Catching up to other industries
Healthcare is only beginning to apply the power assist of technology that's available to the financial-transactions industry with the swipe of a credit card, says Andrea Allmon, product director for HNC's Payment Optimizer.
She says more than 85% of U.S. credit card transactions employ HNC technology, which allows a business transaction to be scored for fraud risk in real time.
As healthcare moves toward real-time transactions to deliver electronic payments to providers, it opens a huge risk to payers, Allmon says.
"Someone can come in and take out large amounts of money in what are called `bust-out schemes,' large numbers of claims submitted quickly from crooked people, not even necessarily providers, who just walk away once they've been paid," she says. "Those kinds of patterns will evidence themselves more quickly with a prospective system."
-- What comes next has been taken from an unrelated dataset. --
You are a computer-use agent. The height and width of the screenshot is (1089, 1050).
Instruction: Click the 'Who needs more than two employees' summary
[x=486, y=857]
Allmon says the Payment Optimizer analyzes patient interactions, not just provider profiling, to give information about whether the care is delivered in an appropriate context.
"We can look at everything that has gone on between providers and their patients in the past, and even though this is transpiring in real time, it offers a richness of history," she says. "In the second stage, artificial intelligence technology is brought to bear on the transactions."
The combination tells where the fraud is occurring and picks up new and emerging schemes.
"It's the ones you don't know that will scare you," Allmon says. "This system can find programmatic weaknesses sooner, as well as providers doing things that might not amount to fraud but may require further education. This system accomplishes in less than an hour an investigation process that used to take four or five weeks."
"This is a sharper instrument to identify unusual behavior," Greene says. "It's not just a blunt ax. It's a refinement toward identifying aberrant provider or pa"tient behavior."
Most GEHA providers are honest and likely will never be flagged, McEnroe reiterates. Less than 1% of providers fall into the outlier category.
"Those who are within the norm will have their claims paid routinely, and we will focus our reviews on those who exceed the norms," he says. "Their claims will be (held) while we conduct the reviews. The GEHA is a not-for-profit membership association. We are owned by our members and we pay their claims as quickly as we can."